Die sozialen Kontakte würden steigen und die psychischen Erkrankungen von Jugendlichen würden sinken. Einsamkeit würde seltener und die allgemeine Gesundheit würde besser. Die Bildung unserer Kinder würde wachsen und die Bereitschaft zum Mittun würde blühen.
In einer unipolaren Welt wäre Deutschland ein Vorbild für alle. Eine Gesellschaft voller Gemeinwohl-Schaffender, das wäre mein Traum von Deutschland 4.0.
Du hast ja so recht: wenn alle etwas zum Gemeinwohl beitragen (dürften), dann würden sich auch die Vorurteile im Sinne von „arbeitsscheues Gesindel, macht sich auf unsere Kosten eine gute Zeit“ von selbst in Luft auflösen.

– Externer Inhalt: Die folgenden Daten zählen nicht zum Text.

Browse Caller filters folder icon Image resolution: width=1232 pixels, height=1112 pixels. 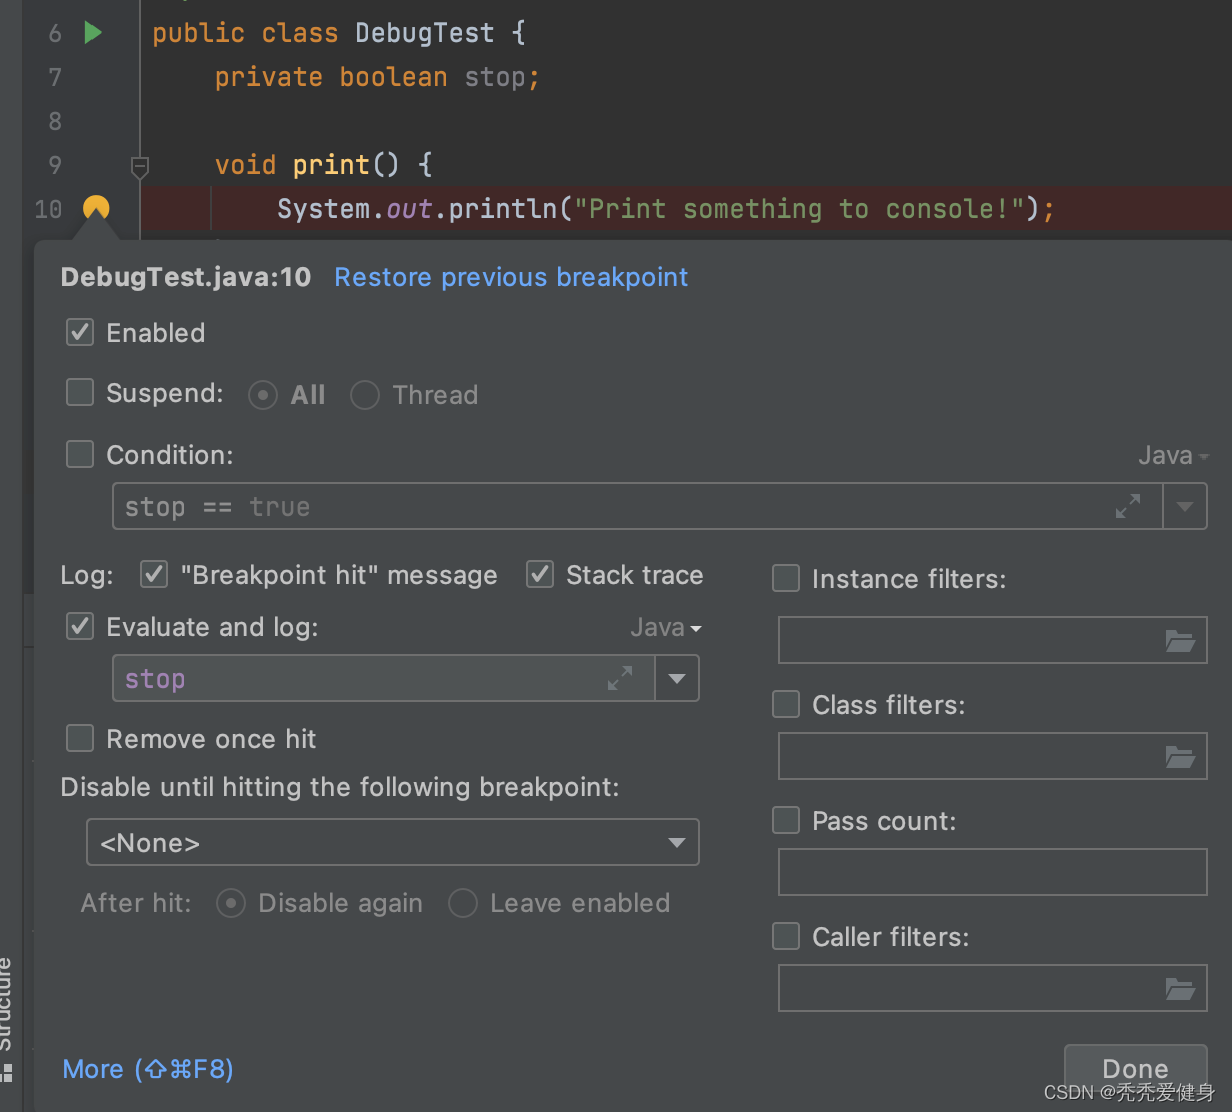[x=1180, y=989]
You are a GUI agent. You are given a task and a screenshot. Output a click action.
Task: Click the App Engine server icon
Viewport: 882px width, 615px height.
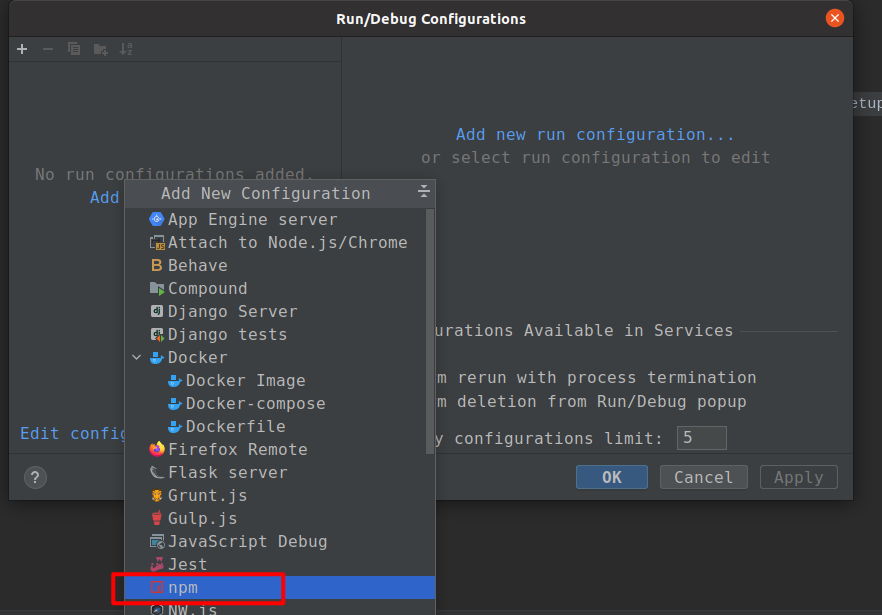point(156,220)
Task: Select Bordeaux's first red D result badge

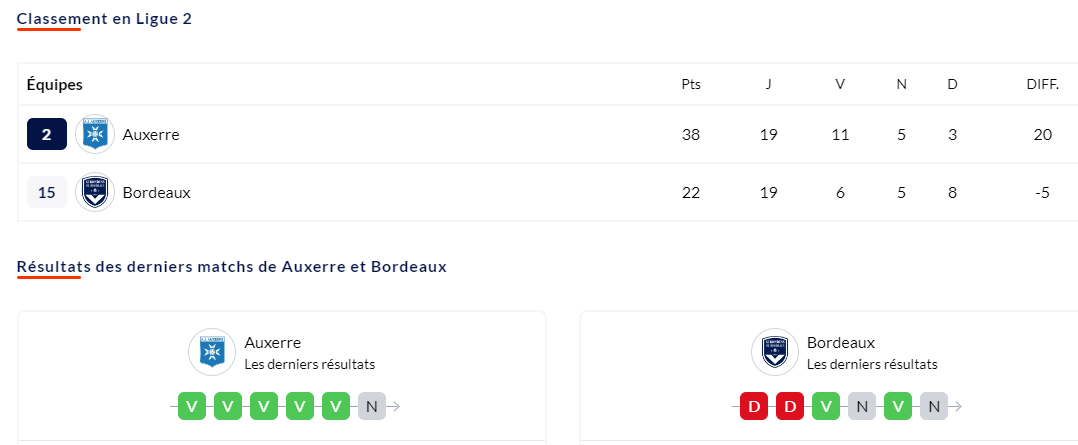Action: point(754,406)
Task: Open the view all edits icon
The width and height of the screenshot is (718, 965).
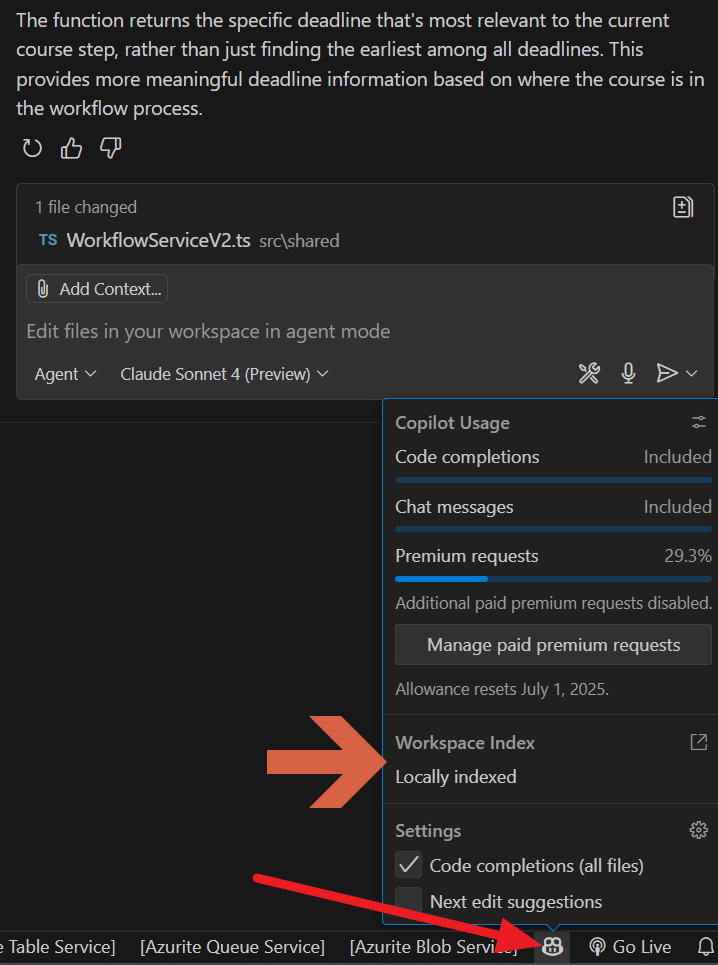Action: (x=683, y=207)
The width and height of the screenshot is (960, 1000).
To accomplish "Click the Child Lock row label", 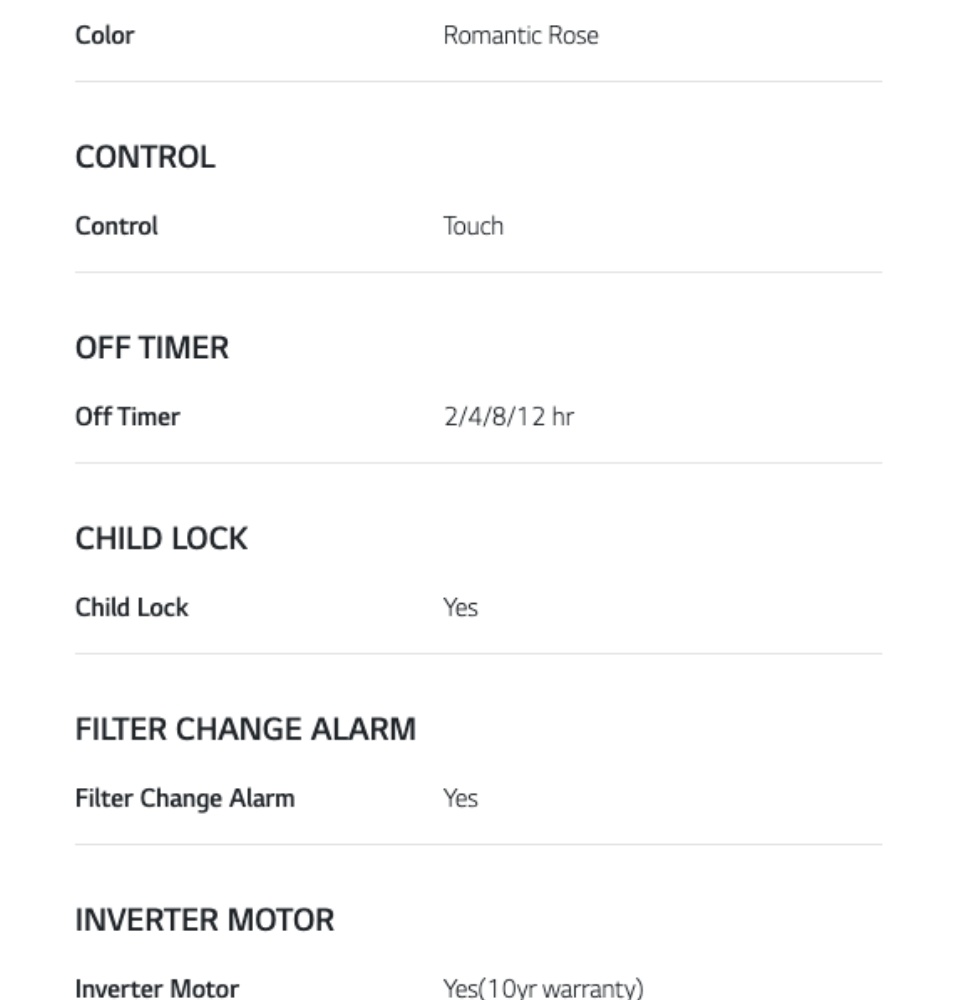I will (132, 607).
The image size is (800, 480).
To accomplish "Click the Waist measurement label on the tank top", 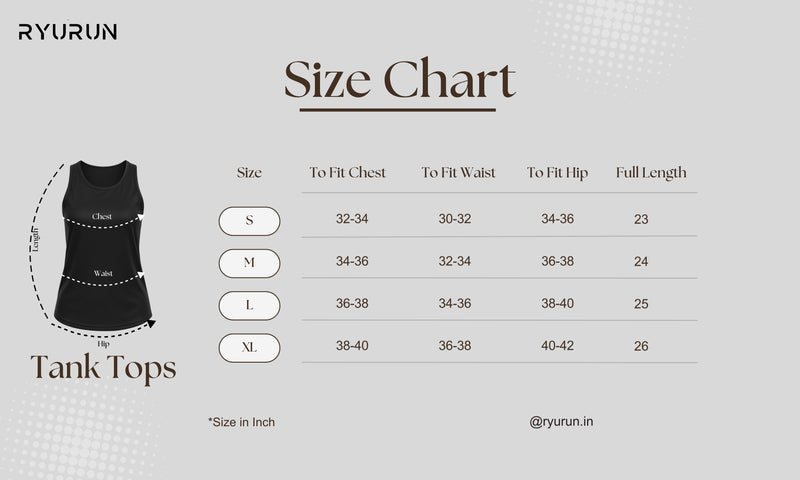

Kannst du mir und sicher vielen anderen erklären: warum dürfen Menschen selbst dann nicht arbeiten, wenn sie effektiv niemandem einen Arbeitsplatz streitig machen würden?
Hi lieber Jürgen! Ich vermute, dass die Gewerkschaften das auch heute noch verhindern. AGH’s (1 Euro Jobs) sind auch heute sehr eingeschränkt möglich, um keinen Arbeitsplätzen Konkurrenz zu machen. Außerdem dürfen meine Klienten nur wenige AGH’s annehmen, danach steht ihnen diese Möglichkeit nicht mehr zur Verfügung. So schade! Das ist vom Prinzip her perfekt: Man erhält bis zu 250 Euro monatlich eine finanzielle „Belohnung“ für die Arbeit (ich glaube, bis zu 6 Stunden täglich), und wenn man nicht kommt, gibt es kein Geld. Vielleicht bewegt sich da mal was. Hier in Dortmund ist es so schmutzig und ungepflegt im öffentlichen Raum – da gibt es nun mal keine ordentlichen Arbeitsplätze, die langfristig den Lebensunterhalt sichern könnten!